Comment les voisins osent-ils entretenir autant de plantes et même favoriser leur croissance en les inondant de lumière ? Ces gens ne se dissimulent pas, ne semblent ni louches ni inquiets, parlent aux parents de Josuah et aux visiteurs. Ils ont la conscience si tranquille qu’ils ont proposé à l’enfant d’enregistrer son empreinte palmaire afin qu’il puisse entrer dans leur cour sans se soumettre chaque fois au fastidieux protocole d’identification. Mais jusqu’ici, ils ne lui ont confié que de menus travaux diurnes, alors que c’est seulement à la nuit tombée qu’un espion tapi dans l’obscurité pourrait scruter à loisir, à travers le lacis de plantes, la pièce éclairée.
Ce n’est pas souvent que le garçon obtient la permission de sortir après le crépuscule. Ce premier soir des vacances – où, par une chance inouïe, il ne pleut pas – représente le moment parfait pour passer à l’action.

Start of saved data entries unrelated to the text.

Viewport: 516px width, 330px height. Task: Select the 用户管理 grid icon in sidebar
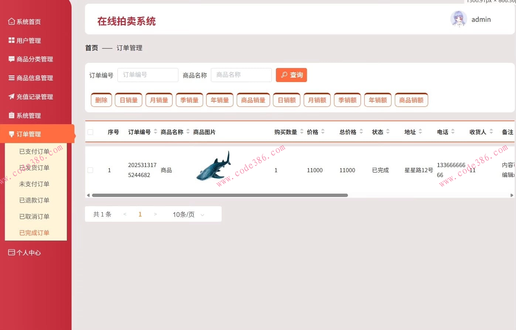[x=12, y=40]
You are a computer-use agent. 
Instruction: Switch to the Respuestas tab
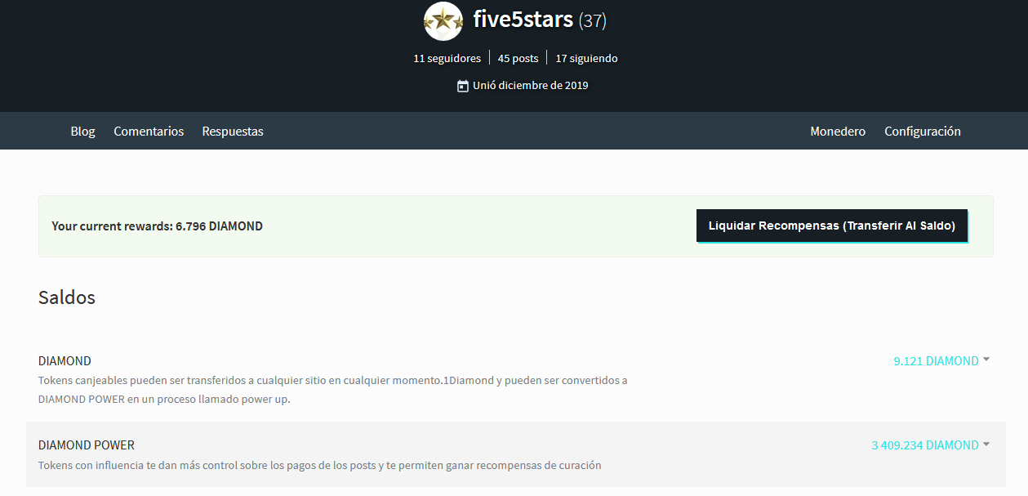coord(232,131)
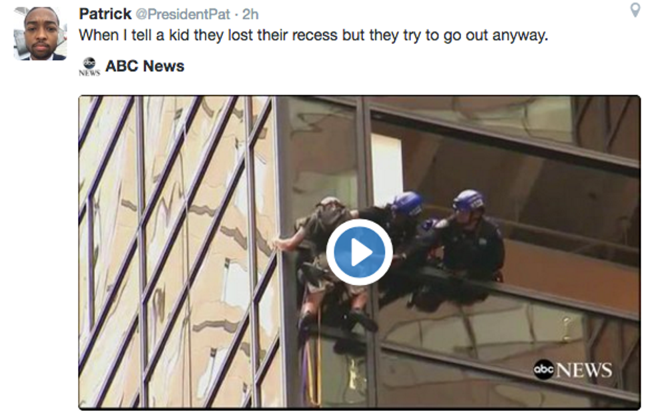Click the rightmost officer's blue helmet
The height and width of the screenshot is (419, 654).
(x=468, y=201)
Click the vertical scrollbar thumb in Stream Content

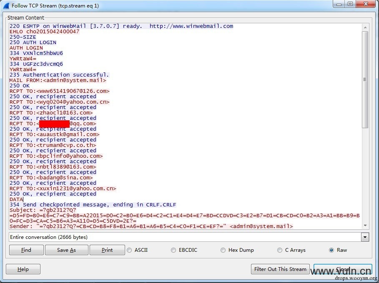365,79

Il a déjà un plan : attendre que la lune ait disparu derrière le toit, contourner l’allée au lieu de la traverser (ce qui risquerait de déclencher le projecteur fixé au faîte du hangar), raser le mur de la maison, avancer silencieusement, sans à-coup, jusqu’à la fenêtre du sous-sol. Là, toujours englouti par l’ombre, observer en retenant son souffle avant de revenir sur ses pas avec les mêmes précautions. Josuah est certain qu’il n’y a ni sirène ni caméra. C’est décidé. Il y va.

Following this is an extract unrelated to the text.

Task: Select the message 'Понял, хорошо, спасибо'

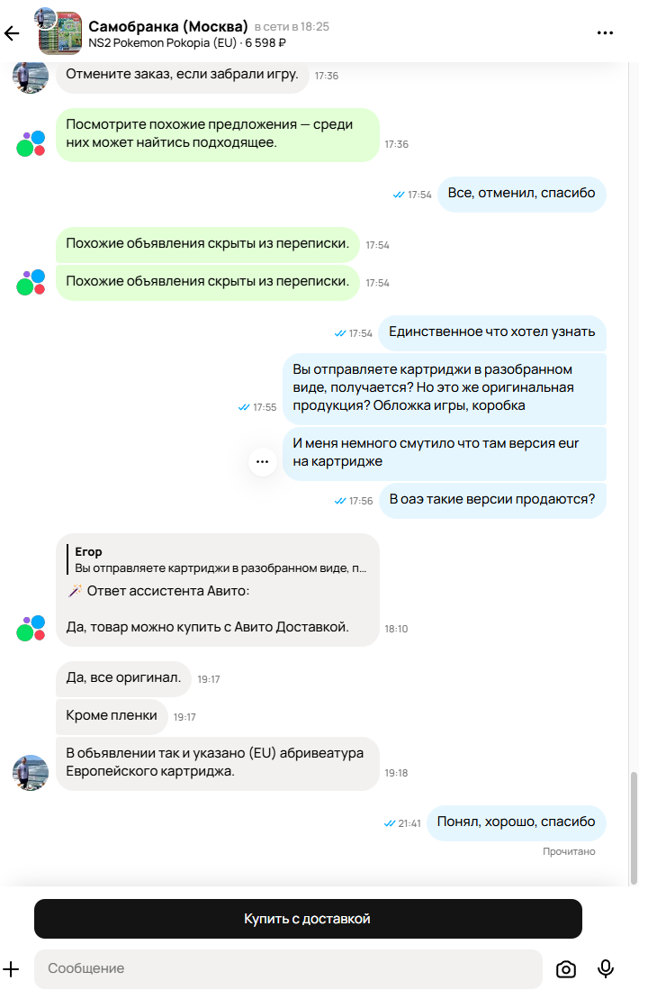Action: click(517, 822)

Au bout de quelques minutes, il est déjà épuisé par tant de lenteur et de retenue. Son cœur bat si fort que Josuah craint d’être repéré par le détecteur de mouvement. Oppressé, la sueur au front, il a l’impression de progresser dans un champ de mines, mais il n’est plus qu’à deux petits mètres de son but. Il sent ses cheveux frôler un orifice grillagé : celui de la bouche d’aération qui s’ouvre juste à côté de la fenêtre aux plantes.
C’est à ce moment que des cris rauques retentissent tout contre son oreille. Il sursaute et le flot lumineux qu’il redoutait jaillit soudain. Interdit, assailli par cette violente blancheur, il n’a pas remarqué une lumière secondaire, une lueur plutôt, qui court à toute vitesse sous le rebord du toit en suivant un fil invisible à ses yeux.

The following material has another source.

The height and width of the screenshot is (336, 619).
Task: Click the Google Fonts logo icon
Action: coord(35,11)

Dans leur chambre, à l’étage, les voisins passent à la même seconde de l’extase à l’état d’alerte. Un éclair bleuté, un grésillement, puis l’obscurité totale.
« Qu’est-ce qui se passe ? On n’y voit plus rien !
— Ne descends pas !
— Voyons, Hélie, ne t’en fais pas, je suis prudent.
— Mais si le système de protection s’est déclenché, il y a forcément quelque chose d’anormal. Je t’en prie, reste ici et appelle la milice. Et puis je ne veux pas rester toute seule dans le noir.
— Tu sais bien que la maison est sécurisée au maximum ! Il suffit d’un animal, d’un papillon, que sais-je ? C’est hypersensible, ce truc. Jusqu’à présent, nous n’avons eu que de fausses alarmes.
— N’empêche qu’on voulait peut-être neutraliser la protection pour mieux nous surprendre.
— Ne bouge pas. J’emporte ce qu’il faut et je vais voir. La milice est probablement déjà en route, d’ailleurs. »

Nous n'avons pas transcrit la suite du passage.